#### [SHORT EXERCISE]
Show every line of the records that contains the word "width".

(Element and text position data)
# # # # # # #

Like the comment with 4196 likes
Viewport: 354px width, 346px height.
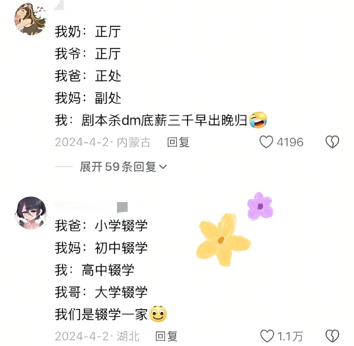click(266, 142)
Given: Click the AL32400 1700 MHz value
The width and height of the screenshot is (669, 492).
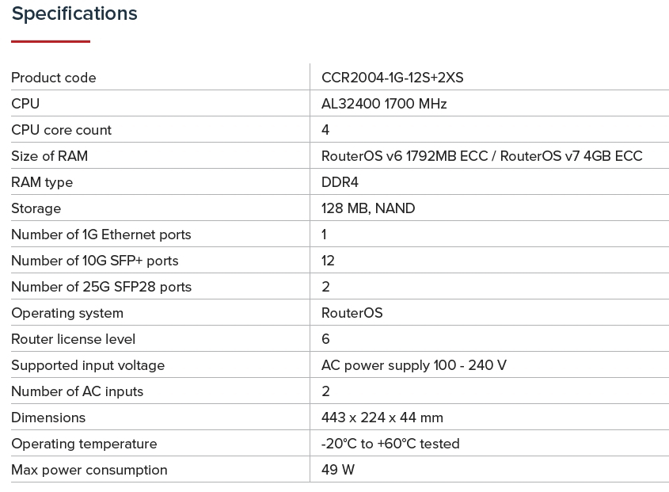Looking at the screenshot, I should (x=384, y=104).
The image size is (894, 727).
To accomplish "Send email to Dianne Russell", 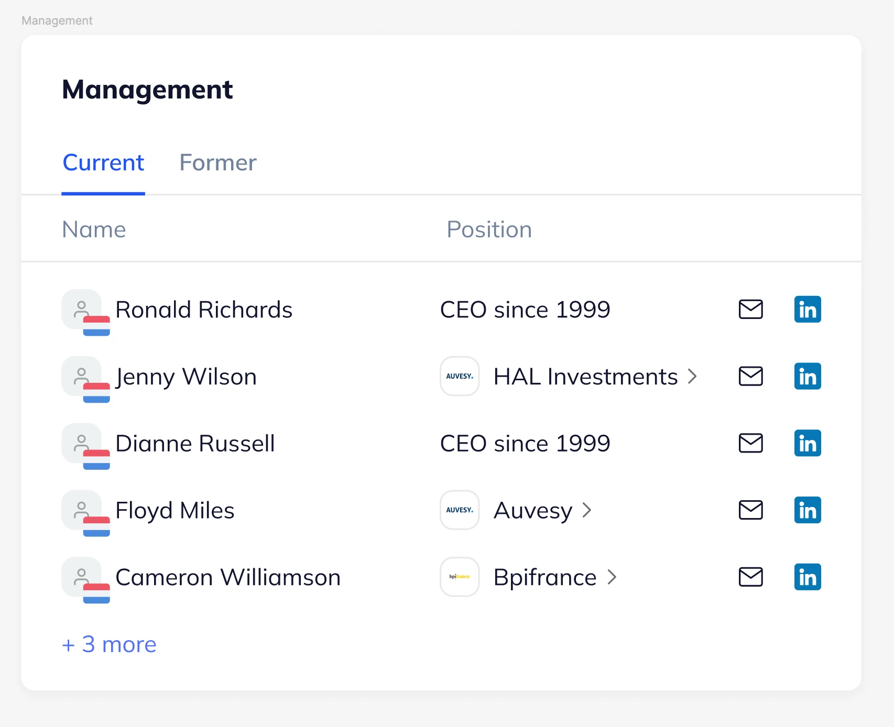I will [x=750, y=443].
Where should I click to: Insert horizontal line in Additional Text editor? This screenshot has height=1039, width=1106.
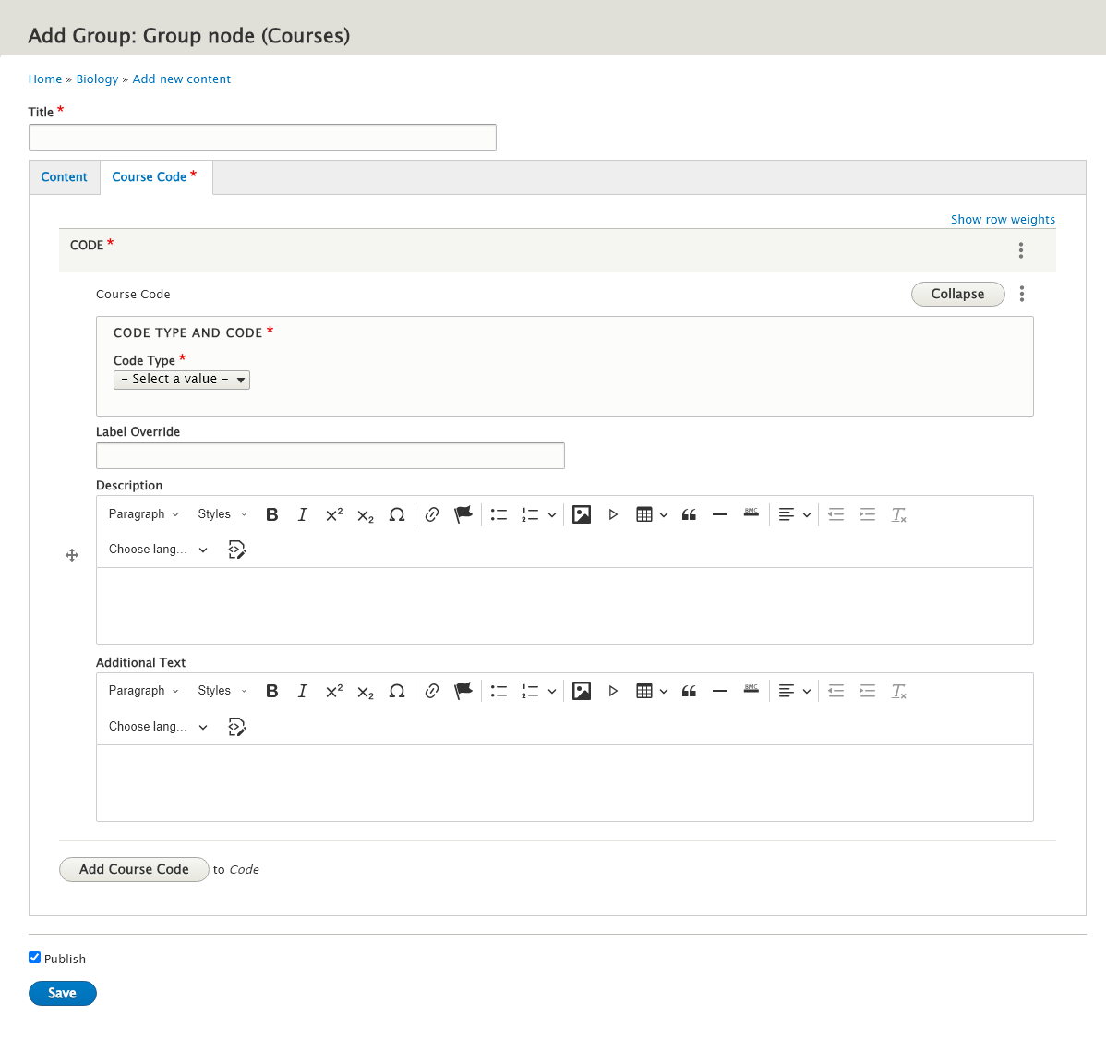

# # # # # # #

#### [CORRECT RESULT]
Viewport: 354px width, 346px height.
The width and height of the screenshot is (669, 492).
Where should I click to: Insert horizontal line in Additional Text editor? This screenshot has height=1039, width=1106.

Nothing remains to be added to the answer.